- _Exercise details_
Restate each record word for word, from the first to the last.

- _Material provided_

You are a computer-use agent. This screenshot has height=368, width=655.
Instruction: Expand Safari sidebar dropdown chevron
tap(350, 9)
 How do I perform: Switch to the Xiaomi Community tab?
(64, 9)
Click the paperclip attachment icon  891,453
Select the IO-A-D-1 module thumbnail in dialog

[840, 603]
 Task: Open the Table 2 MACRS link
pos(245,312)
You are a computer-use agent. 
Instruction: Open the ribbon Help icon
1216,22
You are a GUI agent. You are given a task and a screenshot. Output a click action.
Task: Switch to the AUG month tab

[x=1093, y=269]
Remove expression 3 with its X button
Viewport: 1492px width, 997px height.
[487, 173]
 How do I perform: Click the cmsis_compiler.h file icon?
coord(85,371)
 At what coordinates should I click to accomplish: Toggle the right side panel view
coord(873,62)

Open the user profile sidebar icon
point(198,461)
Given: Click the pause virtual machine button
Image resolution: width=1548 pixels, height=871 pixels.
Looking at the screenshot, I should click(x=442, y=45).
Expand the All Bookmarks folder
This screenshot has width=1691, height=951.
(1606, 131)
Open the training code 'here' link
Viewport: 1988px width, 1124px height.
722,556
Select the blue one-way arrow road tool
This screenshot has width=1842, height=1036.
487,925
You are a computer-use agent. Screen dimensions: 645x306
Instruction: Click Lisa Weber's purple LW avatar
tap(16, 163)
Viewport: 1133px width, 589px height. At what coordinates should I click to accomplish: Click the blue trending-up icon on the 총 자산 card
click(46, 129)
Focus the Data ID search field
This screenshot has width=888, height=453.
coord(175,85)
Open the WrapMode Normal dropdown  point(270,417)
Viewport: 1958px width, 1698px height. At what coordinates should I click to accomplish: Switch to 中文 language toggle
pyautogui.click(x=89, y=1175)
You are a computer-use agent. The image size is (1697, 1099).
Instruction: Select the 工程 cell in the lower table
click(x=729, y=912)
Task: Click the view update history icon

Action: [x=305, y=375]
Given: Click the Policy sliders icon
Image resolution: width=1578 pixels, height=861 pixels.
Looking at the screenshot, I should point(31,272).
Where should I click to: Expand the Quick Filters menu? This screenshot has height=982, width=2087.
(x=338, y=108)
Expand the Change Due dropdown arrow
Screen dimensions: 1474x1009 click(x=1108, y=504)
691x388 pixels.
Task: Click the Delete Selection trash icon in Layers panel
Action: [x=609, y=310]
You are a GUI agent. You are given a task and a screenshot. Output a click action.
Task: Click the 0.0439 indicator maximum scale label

- _Worked solution_
You are a computer-use agent. This screenshot has height=368, width=655.
Instruction: Expand Safari sidebar dropdown chevron
tap(350, 9)
 How do I perform: Switch to the Xiaomi Community tab?
(64, 9)
Click the paperclip attachment icon  891,453
Select the IO-A-D-1 module thumbnail in dialog

[840, 603]
 Task: Open the Table 2 MACRS link
pos(245,312)
You are a computer-use agent. 
Instruction: Open the ribbon Help icon
1216,22
You are a GUI agent. You are given a task and a screenshot. Output a click action.
Task: Switch to the AUG month tab

[x=1093, y=269]
Remove expression 3 with its X button
Viewport: 1492px width, 997px height.
[487, 173]
 How do I perform: Click the cmsis_compiler.h file icon?
coord(85,371)
 At what coordinates should I click to accomplish: Toggle the right side panel view
coord(873,62)

Open the user profile sidebar icon
point(198,461)
Given: Click the pause virtual machine button
Image resolution: width=1548 pixels, height=871 pixels.
Looking at the screenshot, I should click(x=442, y=45).
Expand the All Bookmarks folder
This screenshot has width=1691, height=951.
(1606, 131)
Open the training code 'here' link
Viewport: 1988px width, 1124px height.
722,556
Select the blue one-way arrow road tool
This screenshot has width=1842, height=1036.
487,925
You are a computer-use agent. Screen dimensions: 645x306
Instruction: Click Lisa Weber's purple LW avatar
tap(16, 163)
Viewport: 1133px width, 589px height. At what coordinates should I click to accomplish: Click the blue trending-up icon on the 총 자산 card
click(46, 129)
Focus the Data ID search field
This screenshot has width=888, height=453.
coord(175,85)
Open the WrapMode Normal dropdown  point(270,417)
Viewport: 1958px width, 1698px height. At what coordinates should I click to accomplish: Switch to 中文 language toggle
pyautogui.click(x=89, y=1175)
You are a computer-use agent. The image size is (1697, 1099).
Instruction: Select the 工程 cell in the lower table
click(x=729, y=912)
Task: Click the view update history icon

Action: [x=305, y=375]
Given: Click the Policy sliders icon
Image resolution: width=1578 pixels, height=861 pixels.
Looking at the screenshot, I should point(31,272).
Where should I click to: Expand the Quick Filters menu? This screenshot has height=982, width=2087.
(x=338, y=108)
Expand the Change Due dropdown arrow
Screen dimensions: 1474x1009 click(x=1108, y=504)
691x388 pixels.
Task: Click the Delete Selection trash icon in Layers panel
Action: [x=609, y=310]
You are a GUI agent. You are given a task and a screenshot. Output a click action.
Task: Click the 0.0439 indicator maximum scale label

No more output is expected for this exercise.